---------- EXTRACTED TEXT ----------
The rule requires much better efforts at documentation in the emergency department

Hospitals are educating their staff and reworking their processes to comply with Medicare’s two-midnight rule, which will likely reduce hospital revenue by shifting patients from inpatient to outpatient status.

The rule says patients must pass two midnights in the hospital for their stay to be billed as inpatient.

Brian Contos, executive director of the Advisory Board Co., a technology, consulting and research firm, estimated that 8 percent to 10 percent of short-stay cases could shift to being billed on an outpatient rather than an inpatient basis as a result of the new rule.

“That’s about a million discharges that could shift,” he said, and noted that Medicare pays hospitals more for inpatient than outpatient treatment, as much as three times more depending on the diagnosis and treatment.

“We think there will be a net negative economic impact for hospitals,” Contos said.

Reevaluate and standardize
Timothy Blanchard, a partner in the law firm Blanchard Manning LLP, said hospitals’ preparations include educating the medical staff about the new rule. “You’re trying to get physicians to think about things in a different way, ” he said.

Some hospitals have revised their admitting order sets, Blanchard said, to give physicians several options to choose from as a way of guiding their decision-making.

Peter Watson, MD, division head for hospital medicine at Henry Ford Hospital in Detroit, said the rule requires “a lot more definition around what types of patients require inpatient care and much better efforts at documentation in the emergency department,” where most of the decisions in question occur.

“What some hospitals are doing is they’ve deployed hospitalists much closer to the emergency department to document much more aggressively, so patients who meet the inpatient requirements have the justification to be in the hospital,” Watson said.

[See also: Two-midnight rule a double-edged sword.]

Emergency room physicians are trained to focus on the initial hours of a patient’s stay, rather than on providing ongoing care or predicting the length of time that will require, Watson said. “That’s why you need other providers involved.”
----------
▶ _ASSIGNMENT 1_:
Summarize the article on Medicare's two-midnight rule in two sentences.
▶ _ASSIGNMENT 2_:
Answer these questions from the article on Medicare's two-midnight rule.
(a) What share of short-stay cases did Brian Contos estimate could shift to outpatient billing?
(b) How much more than outpatient treatment can Medicare pay hospitals for inpatient treatment?
(c) What position does Peter Watson hold?
▶ _ASSIGNMENT 3_:
Write the next part of the article on Medicare's two-midnight rule, picking up after its final sentence.
---------- ENTRIES PROVIDED ----------
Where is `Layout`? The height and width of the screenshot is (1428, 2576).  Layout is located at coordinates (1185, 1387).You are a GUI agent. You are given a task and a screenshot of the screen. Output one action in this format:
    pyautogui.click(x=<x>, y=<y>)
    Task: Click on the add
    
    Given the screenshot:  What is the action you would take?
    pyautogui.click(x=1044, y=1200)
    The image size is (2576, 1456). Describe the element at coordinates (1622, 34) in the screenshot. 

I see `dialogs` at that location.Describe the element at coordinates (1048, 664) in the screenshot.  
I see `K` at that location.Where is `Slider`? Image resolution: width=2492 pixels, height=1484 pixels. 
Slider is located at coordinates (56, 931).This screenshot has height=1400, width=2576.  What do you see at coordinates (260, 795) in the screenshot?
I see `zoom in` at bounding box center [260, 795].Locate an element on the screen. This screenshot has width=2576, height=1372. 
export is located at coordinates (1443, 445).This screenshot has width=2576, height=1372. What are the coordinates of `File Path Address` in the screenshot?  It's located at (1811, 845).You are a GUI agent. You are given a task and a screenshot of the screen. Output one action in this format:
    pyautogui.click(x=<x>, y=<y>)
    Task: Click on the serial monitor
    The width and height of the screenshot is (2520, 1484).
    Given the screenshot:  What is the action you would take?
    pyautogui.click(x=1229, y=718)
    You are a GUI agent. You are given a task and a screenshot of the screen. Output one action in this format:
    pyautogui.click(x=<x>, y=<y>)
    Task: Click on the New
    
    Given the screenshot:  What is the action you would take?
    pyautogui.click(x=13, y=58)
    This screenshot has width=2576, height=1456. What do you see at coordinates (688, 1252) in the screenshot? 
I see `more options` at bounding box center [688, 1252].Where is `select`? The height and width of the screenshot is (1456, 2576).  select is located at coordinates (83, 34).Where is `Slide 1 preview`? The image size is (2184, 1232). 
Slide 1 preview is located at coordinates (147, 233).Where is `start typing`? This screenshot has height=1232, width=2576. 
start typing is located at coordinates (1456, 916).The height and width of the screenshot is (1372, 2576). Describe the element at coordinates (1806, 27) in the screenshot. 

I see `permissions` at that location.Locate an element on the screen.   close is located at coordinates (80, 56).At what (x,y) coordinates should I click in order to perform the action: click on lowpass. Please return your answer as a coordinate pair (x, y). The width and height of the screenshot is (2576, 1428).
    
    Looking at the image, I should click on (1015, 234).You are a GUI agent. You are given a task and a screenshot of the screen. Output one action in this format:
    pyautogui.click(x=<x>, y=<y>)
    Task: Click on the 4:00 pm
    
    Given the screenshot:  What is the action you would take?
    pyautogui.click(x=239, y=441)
----------
▶ _TASK OUTPUT 1_:
Hospitals are training staff and reworking processes to comply with Medicare's two-midnight rule, which requires patients to pass two midnights in the hospital for a stay to be billed as inpatient and will likely reduce hospital revenue by shifting patients to outpatient status. Some hospitals have revised their admitting order sets and moved hospitalists closer to the emergency department to document more aggressively, since most of the decisions in question occur there.

▶ _TASK OUTPUT 2_:
(a) 8 percent to 10 percent.
(b) As much as three times more, depending on the diagnosis and treatment.
(c) He is division head for hospital medicine at Henry Ford Hospital in Detroit.

▶ _TASK OUTPUT 3_:
The two-midnight rule has also pushed hospitals to adopt more robust electronic medical records (EMR) systems, he said. Henry Ford Hospital had decided prior to the two-midnight rule to move all of its inpatient and outpatient facilities to a single EMR, and that has proved helpful.

“Now our documentation is unified, and we have created some standardized documentation to help guide our clinicians in documenting the inpatient decision,” he said.

The documentation includes a list of questions the physician must answer, Watson said. “It has standardized the thought process for any physician who thinks a patient should be admitted.”

Henry Ford also undertook a 90-day educational effort “where we tried either in person, online, with modules or via email to continually reinforce with providers this rule change,” he said. “We even had people who went out to the floor, physician educator staff, to work one-on-one with physicians.”

Contos said hospitals could analyze their data to find the average length of stay for different diagnoses and use that to aid in decision-making. “We’ve heard of hospitals that went through and created almost cheat sheets: the top 20 diagnoses through the emergency room and what’s the average length of stay,” he said. “That can serve as a guidepost when the physician is making the decision about the length of stay.”

Although the two-midnight rule took effect in October, the Centers for Medicare & Medicaid Services put a moratorium on audits of inpatient status, which it recently extended through March 2015.

“That has been appreciated by hospitals, not to get audited on that right out of the gate,” Watson said. “We’re still learning on this, learning how to make our clinical practices more efficient.”